Stored records
------------------------------------------------

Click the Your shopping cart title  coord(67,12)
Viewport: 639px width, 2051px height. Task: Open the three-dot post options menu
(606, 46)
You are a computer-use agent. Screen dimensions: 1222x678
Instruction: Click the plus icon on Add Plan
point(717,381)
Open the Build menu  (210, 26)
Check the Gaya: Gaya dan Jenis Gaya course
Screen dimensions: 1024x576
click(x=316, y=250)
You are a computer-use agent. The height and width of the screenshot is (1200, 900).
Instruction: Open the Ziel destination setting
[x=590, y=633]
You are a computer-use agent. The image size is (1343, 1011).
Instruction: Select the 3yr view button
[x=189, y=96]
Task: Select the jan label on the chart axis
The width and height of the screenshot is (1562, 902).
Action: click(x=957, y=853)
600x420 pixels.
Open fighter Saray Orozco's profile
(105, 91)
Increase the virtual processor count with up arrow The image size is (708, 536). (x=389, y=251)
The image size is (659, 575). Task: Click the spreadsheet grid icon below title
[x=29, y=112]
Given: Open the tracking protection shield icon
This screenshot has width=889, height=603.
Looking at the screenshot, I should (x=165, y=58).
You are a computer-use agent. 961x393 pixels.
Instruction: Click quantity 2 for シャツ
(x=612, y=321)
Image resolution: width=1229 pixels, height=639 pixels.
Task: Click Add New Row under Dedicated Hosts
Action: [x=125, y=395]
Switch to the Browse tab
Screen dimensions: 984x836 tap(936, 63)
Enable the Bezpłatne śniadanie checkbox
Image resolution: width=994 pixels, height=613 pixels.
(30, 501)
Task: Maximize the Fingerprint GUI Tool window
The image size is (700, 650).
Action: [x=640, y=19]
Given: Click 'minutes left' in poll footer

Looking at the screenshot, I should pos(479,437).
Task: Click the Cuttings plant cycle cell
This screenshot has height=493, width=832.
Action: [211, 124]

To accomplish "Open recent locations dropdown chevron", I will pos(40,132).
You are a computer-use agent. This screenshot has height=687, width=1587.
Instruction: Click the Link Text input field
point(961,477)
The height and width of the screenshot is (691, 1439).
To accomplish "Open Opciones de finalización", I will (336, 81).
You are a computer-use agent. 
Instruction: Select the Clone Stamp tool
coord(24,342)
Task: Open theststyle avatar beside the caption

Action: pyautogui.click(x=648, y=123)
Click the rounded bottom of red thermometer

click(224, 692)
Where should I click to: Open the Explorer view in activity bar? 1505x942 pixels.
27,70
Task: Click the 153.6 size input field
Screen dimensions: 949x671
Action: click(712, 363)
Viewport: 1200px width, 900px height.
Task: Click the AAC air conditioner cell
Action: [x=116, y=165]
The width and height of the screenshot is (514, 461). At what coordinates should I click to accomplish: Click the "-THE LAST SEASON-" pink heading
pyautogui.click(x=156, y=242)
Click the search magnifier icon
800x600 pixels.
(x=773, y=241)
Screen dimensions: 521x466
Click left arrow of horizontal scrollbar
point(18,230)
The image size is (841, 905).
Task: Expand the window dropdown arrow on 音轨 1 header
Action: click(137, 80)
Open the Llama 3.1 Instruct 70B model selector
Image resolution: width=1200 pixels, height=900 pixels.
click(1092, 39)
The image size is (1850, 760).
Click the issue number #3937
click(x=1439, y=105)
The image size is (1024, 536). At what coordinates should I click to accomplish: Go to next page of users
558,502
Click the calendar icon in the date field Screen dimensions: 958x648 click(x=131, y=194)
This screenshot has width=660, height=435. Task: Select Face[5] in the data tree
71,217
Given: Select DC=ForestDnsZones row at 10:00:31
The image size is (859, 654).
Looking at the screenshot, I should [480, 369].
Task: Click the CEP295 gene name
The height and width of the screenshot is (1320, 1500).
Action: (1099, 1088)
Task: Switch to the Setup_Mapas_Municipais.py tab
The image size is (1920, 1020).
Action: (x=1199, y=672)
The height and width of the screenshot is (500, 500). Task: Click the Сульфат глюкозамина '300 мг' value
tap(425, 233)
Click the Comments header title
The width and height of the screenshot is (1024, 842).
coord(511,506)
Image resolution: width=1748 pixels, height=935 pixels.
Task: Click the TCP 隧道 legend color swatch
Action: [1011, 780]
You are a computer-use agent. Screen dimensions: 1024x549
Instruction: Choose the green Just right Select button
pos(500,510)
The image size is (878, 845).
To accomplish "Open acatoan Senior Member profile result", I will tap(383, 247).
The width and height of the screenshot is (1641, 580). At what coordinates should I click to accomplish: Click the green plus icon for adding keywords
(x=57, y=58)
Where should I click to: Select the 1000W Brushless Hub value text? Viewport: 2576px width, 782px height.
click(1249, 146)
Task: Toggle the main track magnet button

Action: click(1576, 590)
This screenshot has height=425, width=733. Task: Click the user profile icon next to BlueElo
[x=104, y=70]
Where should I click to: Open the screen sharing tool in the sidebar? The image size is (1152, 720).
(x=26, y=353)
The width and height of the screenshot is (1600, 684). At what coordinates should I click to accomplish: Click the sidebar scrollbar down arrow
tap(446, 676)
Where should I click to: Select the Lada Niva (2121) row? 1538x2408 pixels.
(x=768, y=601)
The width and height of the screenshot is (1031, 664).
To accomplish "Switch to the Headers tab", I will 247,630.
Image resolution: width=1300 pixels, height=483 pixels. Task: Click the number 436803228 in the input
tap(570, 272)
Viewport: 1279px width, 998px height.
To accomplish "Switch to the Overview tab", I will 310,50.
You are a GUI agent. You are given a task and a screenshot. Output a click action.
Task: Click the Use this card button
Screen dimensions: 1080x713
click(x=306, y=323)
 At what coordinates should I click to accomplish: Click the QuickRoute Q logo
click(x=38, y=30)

------------------------------------------------

Task item> Show all lines from the data that contain "agent".

Reply>
You are a computer-use agent. Screen dimensions: 1222x678
You are a computer-use agent. The height and width of the screenshot is (1200, 900).
You are a computer-use agent. The image size is (1343, 1011).
You are a computer-use agent. 961x393 pixels.
You are a computer-use agent. This screenshot has height=687, width=1587.
You are a computer-use agent. 
You are a computer-use agent. Screen dimensions: 1024x549
You are a GUI agent. You are given a task and a screenshot. Output a click action.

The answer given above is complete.